**Given passage:**
—————

The Seal of the Confederacy even includes an equestrian image of George Washington. The South viewed George Washington as the father of their new country. The South even officially declares its founding date as February 22, 1862, which is the 130th anniversary of George Washington's birth.
 
Each state believed that they were sovereign and independent and were only part of the union because they had voluntarily agreed to enter into that union. Each Southerner cherished the liberty that their forefathers had fought to secure for them. The South wholeheartedly desired to co-exist peaceably with the United States.
 
 
Indentured Servitude
 
In 1607 three English ships arrived safely at Jamestown, Virginia, to found the first permanent English colony in the New World. Most of the passengers, other than the officers and gentlemen, were indentured to work for the Virginia Company for seven years in return for their passage and keep. At the end of that period they could either return to England or take up land for themselves in Virginia and work for the company as free laborers.
 
In a country where land was cheap and plentiful and resources abundant, the paramount need was for a large labor supply. Consequently, a system was adopted whereby people coming from Europe could be indentured to individuals as well as the Company. As an inducement to the colonists in the early years, for each indentured servant they brought in they were granted a "head-right" of fifty acres of land free. Although the practice of
granting fifty acres to the importer, and generally to the servant at the end of his period of indenture, gradually died out indentured servants, each of whom signed a contract to work for a master for a specified number of years, usually three to five, in return for his passage and room and board in the New World, after which he would be given a certain amount of clothes and other provisions to help him begin life on his own, along with various amounts of land if he so desired.

—————

**Data:**
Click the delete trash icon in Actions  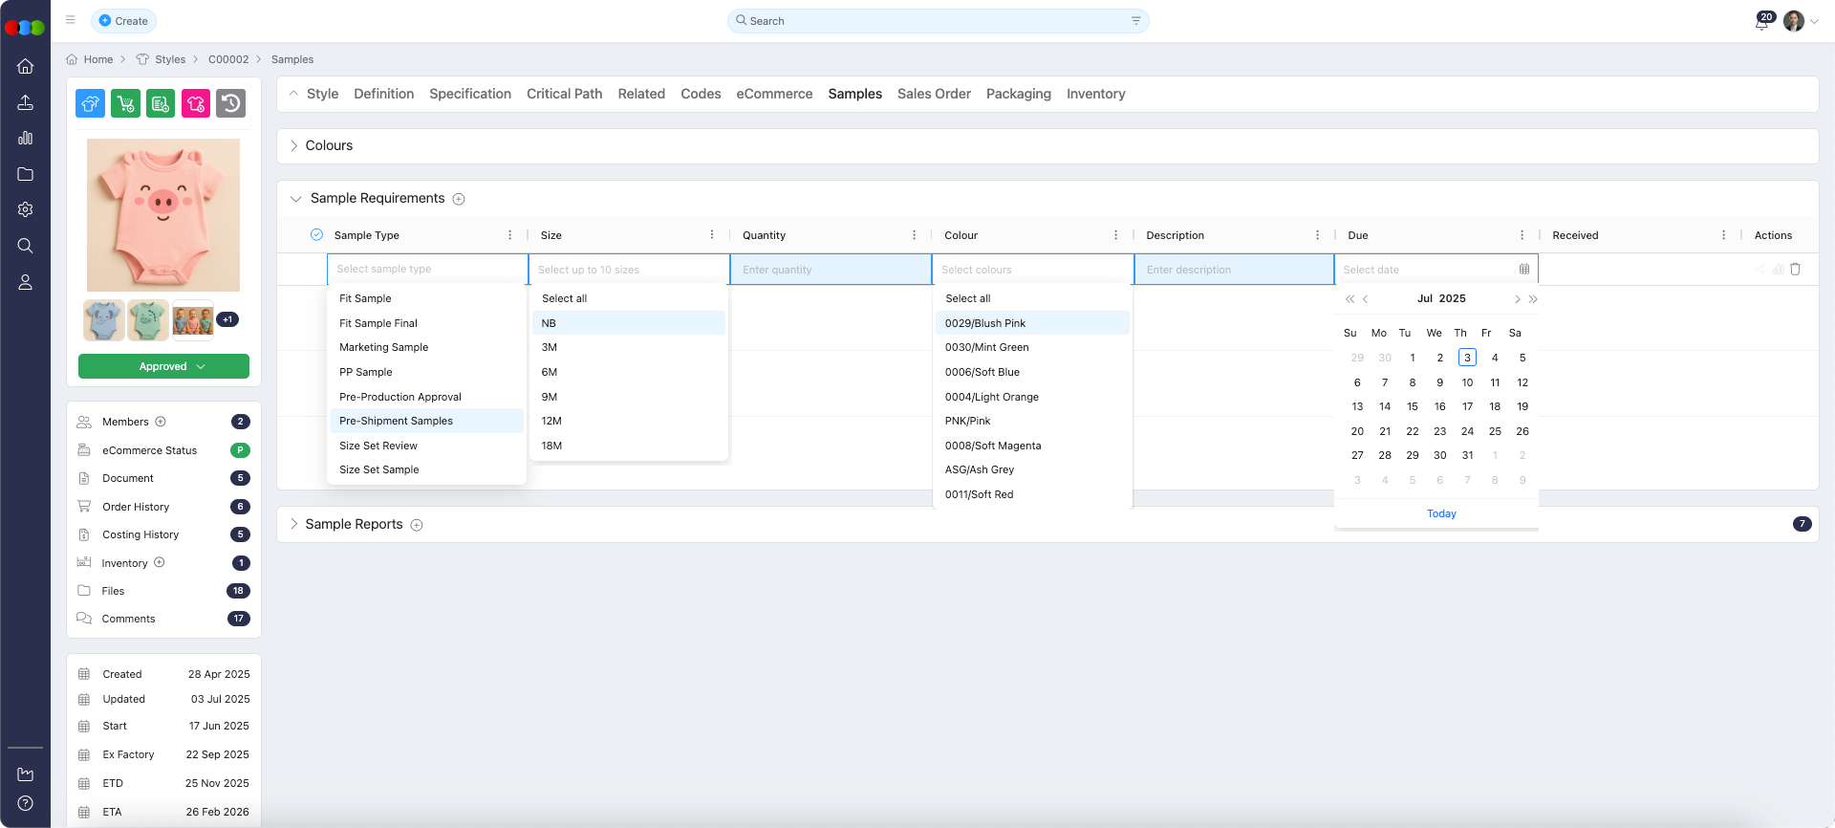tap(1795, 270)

—————

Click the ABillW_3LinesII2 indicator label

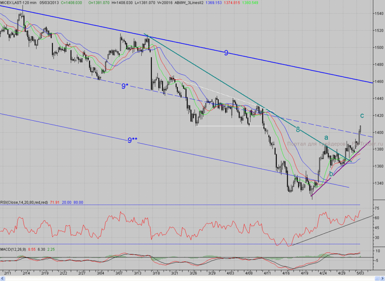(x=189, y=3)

—————

**Tasks to complete:**
a – In the passage on indentured servitude, how many years were most Jamestown passengers indentured to the Virginia Company?
b – Translate this sentence from the passage on indentured servitude into Spanish: "In a country where land was cheap and plentiful and resources abundant, the paramount need was for a large labor supply."

**Exercise results:**
a – Seven years.

b – En un país donde la tierra era barata y abundante y los recursos abundaban, la necesidad primordial era contar con una gran oferta de mano de obra.